El tigre de Bengala "Kenzo", que escapó de un confinamiento privado en el Estado de México, murió por broncoaspiración de sangre derivada de un impacto de bala en la cabeza, según confirmó el informe macroscópico preliminar de la necropsia realizada por la Universidad Nacional Autónoma de México (UNAM).
El análisis post-mortem, practicado por el Departamento de Patología de la Facultad de Medicina Veterinaria y Zootecnia, detalló que el proyectil penetró por la región del párpado superior derecho y continuó su trayecto atravesando el paladar blando.
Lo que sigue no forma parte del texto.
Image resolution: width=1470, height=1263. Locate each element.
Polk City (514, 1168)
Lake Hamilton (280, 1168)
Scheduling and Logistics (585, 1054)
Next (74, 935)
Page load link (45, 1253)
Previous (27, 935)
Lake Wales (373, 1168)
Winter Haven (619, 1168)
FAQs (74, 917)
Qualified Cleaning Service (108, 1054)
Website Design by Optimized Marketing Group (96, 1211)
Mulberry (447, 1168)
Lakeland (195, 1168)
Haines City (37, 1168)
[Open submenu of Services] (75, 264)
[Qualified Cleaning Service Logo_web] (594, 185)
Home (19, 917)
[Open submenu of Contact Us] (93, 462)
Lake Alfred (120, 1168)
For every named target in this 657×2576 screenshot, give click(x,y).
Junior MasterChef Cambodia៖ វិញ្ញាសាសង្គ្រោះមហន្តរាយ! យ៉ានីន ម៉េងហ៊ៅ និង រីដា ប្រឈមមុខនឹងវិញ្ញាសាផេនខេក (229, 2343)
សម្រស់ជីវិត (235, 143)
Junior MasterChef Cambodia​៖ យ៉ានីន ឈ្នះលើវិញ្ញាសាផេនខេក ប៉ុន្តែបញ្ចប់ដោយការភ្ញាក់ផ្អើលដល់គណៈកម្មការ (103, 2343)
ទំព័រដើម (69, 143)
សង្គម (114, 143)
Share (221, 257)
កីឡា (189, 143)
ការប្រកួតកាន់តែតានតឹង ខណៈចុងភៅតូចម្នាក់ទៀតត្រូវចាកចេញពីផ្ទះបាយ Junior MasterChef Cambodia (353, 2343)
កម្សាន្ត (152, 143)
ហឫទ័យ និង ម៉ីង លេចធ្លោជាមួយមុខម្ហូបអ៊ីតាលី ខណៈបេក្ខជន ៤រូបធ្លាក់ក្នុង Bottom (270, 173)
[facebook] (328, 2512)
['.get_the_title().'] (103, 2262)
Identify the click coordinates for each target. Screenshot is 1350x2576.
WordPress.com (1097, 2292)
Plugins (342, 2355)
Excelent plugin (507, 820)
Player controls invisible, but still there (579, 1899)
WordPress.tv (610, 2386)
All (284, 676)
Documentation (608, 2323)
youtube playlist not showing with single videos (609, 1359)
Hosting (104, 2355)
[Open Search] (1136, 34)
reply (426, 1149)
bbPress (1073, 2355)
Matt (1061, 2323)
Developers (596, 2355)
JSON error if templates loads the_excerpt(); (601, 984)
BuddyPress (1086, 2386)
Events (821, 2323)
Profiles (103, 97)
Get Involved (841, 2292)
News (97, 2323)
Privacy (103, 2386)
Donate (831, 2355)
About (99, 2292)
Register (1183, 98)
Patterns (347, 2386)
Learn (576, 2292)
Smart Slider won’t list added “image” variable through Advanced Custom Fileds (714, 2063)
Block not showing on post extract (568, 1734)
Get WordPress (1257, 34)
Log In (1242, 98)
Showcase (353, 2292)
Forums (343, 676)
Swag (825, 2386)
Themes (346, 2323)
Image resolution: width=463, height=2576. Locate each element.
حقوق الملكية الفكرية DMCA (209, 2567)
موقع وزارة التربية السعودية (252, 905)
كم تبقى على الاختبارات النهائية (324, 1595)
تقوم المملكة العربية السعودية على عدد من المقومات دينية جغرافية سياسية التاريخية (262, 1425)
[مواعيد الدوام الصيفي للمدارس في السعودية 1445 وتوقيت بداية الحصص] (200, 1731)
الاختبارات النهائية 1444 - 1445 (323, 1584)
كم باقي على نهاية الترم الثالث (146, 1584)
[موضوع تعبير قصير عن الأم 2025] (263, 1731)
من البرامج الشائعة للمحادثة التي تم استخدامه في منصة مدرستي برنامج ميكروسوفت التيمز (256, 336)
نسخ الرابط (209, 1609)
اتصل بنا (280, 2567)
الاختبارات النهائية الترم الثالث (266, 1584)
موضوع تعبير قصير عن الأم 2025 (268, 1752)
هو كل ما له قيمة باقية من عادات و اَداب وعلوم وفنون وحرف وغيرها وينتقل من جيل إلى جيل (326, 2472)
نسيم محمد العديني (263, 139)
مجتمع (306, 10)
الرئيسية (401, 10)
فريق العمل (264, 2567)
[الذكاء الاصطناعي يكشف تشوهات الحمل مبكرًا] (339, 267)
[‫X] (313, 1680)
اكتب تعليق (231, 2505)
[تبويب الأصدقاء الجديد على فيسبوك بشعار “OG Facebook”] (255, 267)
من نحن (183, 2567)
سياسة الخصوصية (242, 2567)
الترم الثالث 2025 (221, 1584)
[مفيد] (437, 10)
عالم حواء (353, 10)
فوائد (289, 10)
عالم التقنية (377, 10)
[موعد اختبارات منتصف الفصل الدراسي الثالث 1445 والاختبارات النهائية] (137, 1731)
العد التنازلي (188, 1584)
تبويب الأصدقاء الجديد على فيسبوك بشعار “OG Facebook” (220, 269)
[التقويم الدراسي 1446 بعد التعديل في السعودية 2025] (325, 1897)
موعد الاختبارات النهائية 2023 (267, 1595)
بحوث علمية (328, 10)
El informe describe además otras lesiones en el cuerpo del felino -un macho juvenil de dos años de edad, 116.2 kilos de peso y 236 centímetros de longitud-, algunas compatibles con impactos de arma de fuego, así como un corte de 11 centímetros en la cola. La Procuraduría Federal de Protección al Ambiente (Profepa) y la Secretaría del Medio Ambiente y Recursos Naturales (Semarnat) recibieron este avance clínico y precisaron que los patólogos de la UNAM entregarán posteriormente un diagnóstico histopatológico definitivo para profundizar microscópicamente en las heridas una vez que se reanuden las actividades universitarias."Kenzo" falleció el pasado 2 de julio durante un operativo de captura en una barranca del municipio de Tepetlaoxtoc, luego de permanecer prófugo desde el 28 de junio tras escapar del predio "Animal Experience Mexico", ubicado en San Bernardo Tlalmimilolpan.
Tanto la Profepa como el Ayuntamiento local respaldaron el actuar de las brigadas de contención -integradas por Protección Civil, la Comisión Estatal de Parques Naturales y de la Fauna (Cepanaf) y policías- bajo el argumento de que el uso de armas de fuego respondió a una situación de riesgo inminente, dado que el felino presuntamente intentó atacar a un médico veterinario que previamente le había disparado un dardo sedante. Aunque el ejemplar fue rescatado con vida de la zona de difícil acceso, murió en el trayecto hacia el parque Reino Animal. A raíz del incidente, las autoridades federales impusieron una clausura total temporal al centro "Animal Experience", registrado como Predio o Instalación que Maneja Vida Silvestre fuera de su Hábitat Natural (PIMVS). Las inspecciones en el sitio revelaron anomalías estructurales y fosas de confinamiento en construcción que facilitaron la fuga, lo que derivó en el aseguramiento de otros nueve ejemplares de fauna silvestre y el inicio de un procedimiento administrativo contra los propietarios por manejo negligente.